La dimension internationale du problème kurde est aussi complexe. La Turquie concentre la moitié des Kurdes divisés entre quatre Etats de la région (Iran, Irak, Syrie, Turquie). La crainte du sécessionnisme kurde est l’un des aspects du «syndrome de Sèvres» persistant dans certains cercles nationalistes du pouvoir turc. Les Kurdes d’Irak disposent depuis 2003 d’une large autonomie et ceux de la Syrie y aspirent également. Les «printemps arabes» qui bouleversent les régimes totalitaires et répressifs de la région obligent aussi la Turquie de résoudre son problème kurde. Et la présence de la diaspora kurde en Europe a toujours compliqué les relations d’Ankara avec les capitales européennes. Plus de 1 million de Kurdes vivent en Europe, les deux tiers en Allemagne et environ 80 000 en Suisse. Ces émigrés kurdes sont très politisés et militent activement depuis le milieu des années 1980 pour la reconnaissance de leurs droits en Turquie. Le mouvement national kurde trouve un fort appui politique et économique auprès de ces communautés, qui dénoncent les politiques répressives d’Ankara auprès des opinions européennes.

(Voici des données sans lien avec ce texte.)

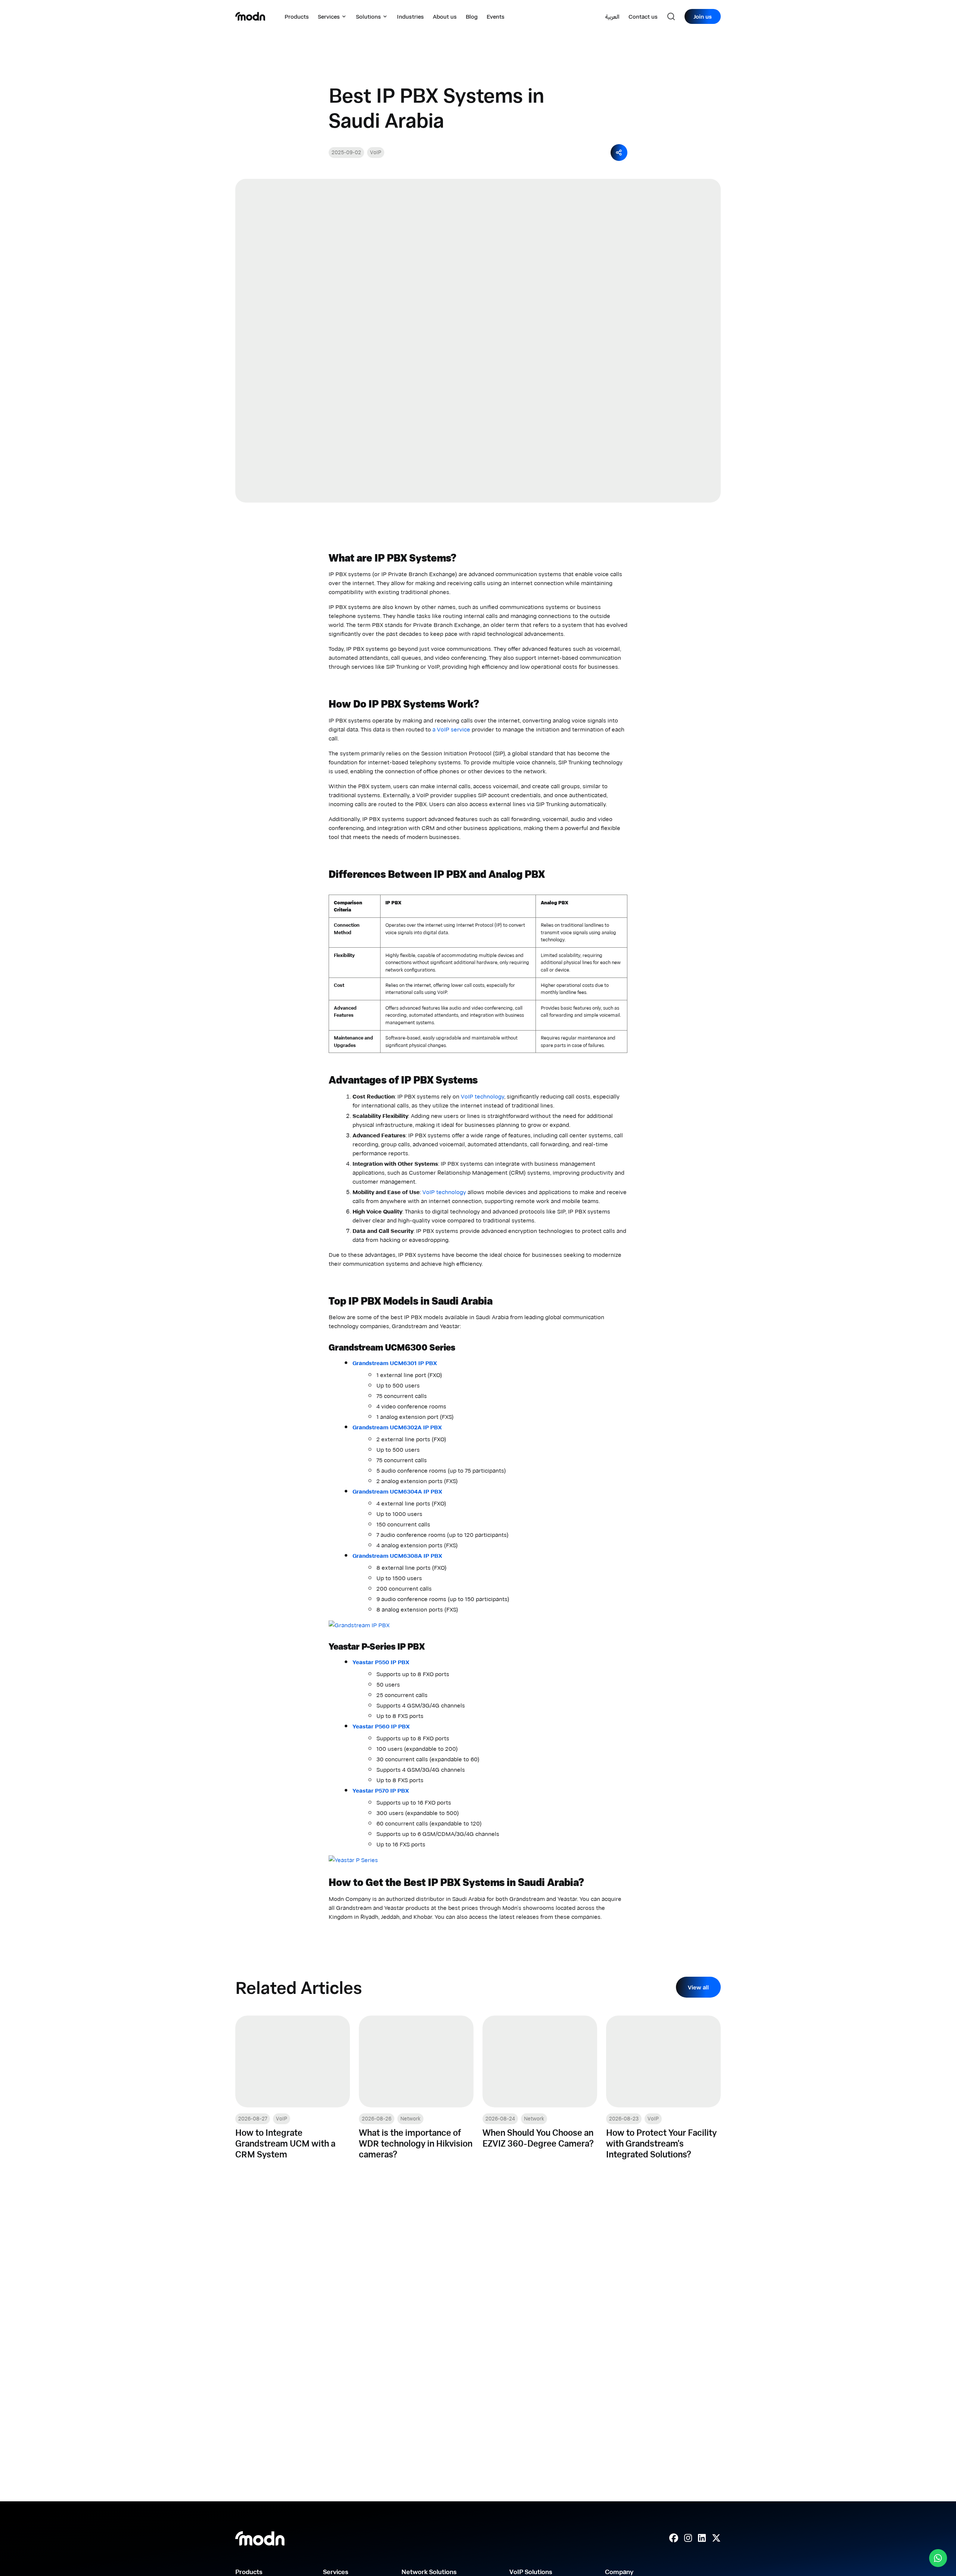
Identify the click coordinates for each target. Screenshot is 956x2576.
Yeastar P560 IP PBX (381, 1726)
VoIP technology (482, 1096)
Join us (702, 16)
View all (698, 1987)
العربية (612, 16)
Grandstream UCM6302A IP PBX (397, 1427)
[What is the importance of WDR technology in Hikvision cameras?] (416, 2087)
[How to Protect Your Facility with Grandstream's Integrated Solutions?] (663, 2087)
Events (496, 16)
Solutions (368, 16)
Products (297, 16)
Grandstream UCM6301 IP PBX (395, 1363)
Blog (472, 16)
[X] (716, 2538)
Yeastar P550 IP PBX (381, 1662)
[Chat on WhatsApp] (938, 2558)
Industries (410, 16)
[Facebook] (673, 2538)
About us (445, 16)
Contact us (643, 16)
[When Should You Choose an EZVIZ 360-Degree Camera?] (539, 2087)
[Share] (619, 152)
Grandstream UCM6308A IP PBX (397, 1556)
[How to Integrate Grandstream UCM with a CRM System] (292, 2087)
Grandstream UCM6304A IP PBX (397, 1491)
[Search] (671, 16)
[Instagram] (688, 2538)
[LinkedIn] (702, 2538)
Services (329, 16)
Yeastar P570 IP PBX (381, 1790)
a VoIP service (452, 729)
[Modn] (250, 16)
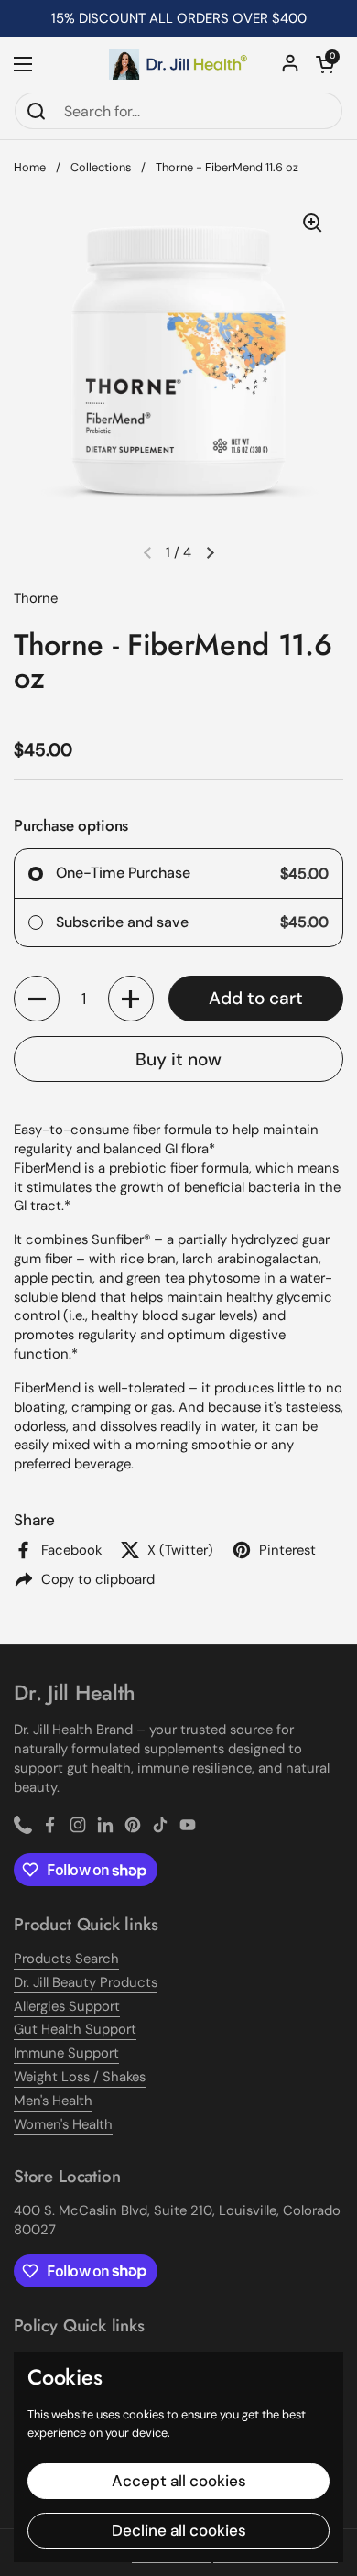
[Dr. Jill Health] (178, 64)
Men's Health (53, 2100)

Même si, d’une part, la conjoncture régionale et, d’autre part, l’Union européenne poussent Ankara à dédramatiser la question kurde, le gouvernement de Tayyip Erdogan n’a pas de projet concret. De plus, le Premier ministre, qui est connu pour sa rhétorique populiste à l’attention des Turcs et provocatrice à l’égard des Kurdes, proférait en août 2008 à Diyarbakir que la Turquie connaît «une seule nation, un seul drapeau, une seule langue et un seul Etat» et que «ceux qui ne sont pas d’accord avec ce principe peuvent quitter le pays». Ce qui a entraîné des émeutes dans cette ville. Le lancement d’une chaîne nationale de télévision en langue kurde, TRT6, en janvier 2009, a été perçu comme anecdotique par les Kurdes. Suite aux pressions d’Ankara, Copenhague vient d’interdire les émissions de trois chaînes kurdes diffusant depuis le Danemark.

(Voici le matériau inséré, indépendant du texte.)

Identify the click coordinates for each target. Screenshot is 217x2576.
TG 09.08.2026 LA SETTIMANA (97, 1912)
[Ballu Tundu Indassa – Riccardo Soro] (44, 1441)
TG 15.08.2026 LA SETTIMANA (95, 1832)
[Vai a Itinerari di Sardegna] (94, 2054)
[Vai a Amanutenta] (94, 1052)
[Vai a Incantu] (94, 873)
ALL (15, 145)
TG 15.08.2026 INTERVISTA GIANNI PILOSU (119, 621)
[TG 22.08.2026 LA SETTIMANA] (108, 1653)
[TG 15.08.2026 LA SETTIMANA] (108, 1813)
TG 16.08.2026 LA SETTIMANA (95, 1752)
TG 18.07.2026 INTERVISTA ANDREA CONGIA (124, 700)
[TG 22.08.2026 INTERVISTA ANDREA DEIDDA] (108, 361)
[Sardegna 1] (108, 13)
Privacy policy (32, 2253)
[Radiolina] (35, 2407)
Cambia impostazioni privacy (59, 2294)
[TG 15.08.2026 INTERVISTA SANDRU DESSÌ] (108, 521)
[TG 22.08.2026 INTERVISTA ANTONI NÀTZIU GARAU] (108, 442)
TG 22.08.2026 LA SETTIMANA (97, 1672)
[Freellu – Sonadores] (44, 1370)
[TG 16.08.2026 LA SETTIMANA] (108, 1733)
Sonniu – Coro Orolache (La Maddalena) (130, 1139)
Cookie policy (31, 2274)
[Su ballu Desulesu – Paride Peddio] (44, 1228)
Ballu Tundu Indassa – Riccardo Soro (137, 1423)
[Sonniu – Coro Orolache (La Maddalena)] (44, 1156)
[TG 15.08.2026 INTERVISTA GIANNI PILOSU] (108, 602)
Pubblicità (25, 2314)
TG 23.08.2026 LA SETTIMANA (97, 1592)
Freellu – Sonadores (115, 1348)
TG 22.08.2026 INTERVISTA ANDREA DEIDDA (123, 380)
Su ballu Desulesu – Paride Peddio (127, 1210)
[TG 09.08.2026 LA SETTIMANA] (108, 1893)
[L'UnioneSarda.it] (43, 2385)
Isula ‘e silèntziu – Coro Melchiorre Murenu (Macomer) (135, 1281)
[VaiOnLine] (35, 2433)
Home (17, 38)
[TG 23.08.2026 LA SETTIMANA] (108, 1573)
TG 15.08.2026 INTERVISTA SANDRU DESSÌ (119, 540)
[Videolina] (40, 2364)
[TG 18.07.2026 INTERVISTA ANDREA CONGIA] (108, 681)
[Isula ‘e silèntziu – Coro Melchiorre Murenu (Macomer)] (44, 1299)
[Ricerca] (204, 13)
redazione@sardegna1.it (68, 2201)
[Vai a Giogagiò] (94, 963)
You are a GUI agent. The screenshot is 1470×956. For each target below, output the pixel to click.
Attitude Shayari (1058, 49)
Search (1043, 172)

Depuis la fondation de la république kémaliste, les Kurdes, considérés comme un danger pour l’unité et l’identité nationale turque, ont été pris dans un processus d’assimilation centralisateur. Ce qui les a poussés à devoir choisir entre marginalisation et révoltes. Composant plus de 20% (sur 75 millions d’habitants) de la population de Turquie, ils ne sont pas reconnus dans leurs spécificités par le Traité de Lausanne du 24 juillet 1923. Dans le récit nationaliste turc sur ce traité, le mouvement nationaliste, issu de l’Empire ottoman vaincu durant la Première Guerre mondiale, se présente brillamment sous le commandement du héros Mustafa Kemal. Il a défié les impérialistes dans une «guerre de libération» de 1919 à 1922. Il a également remporté la victoire contre les «traîtres grecs, arméniens et kurdes». Il pose ainsi les fondements de l’homogénéité nationale.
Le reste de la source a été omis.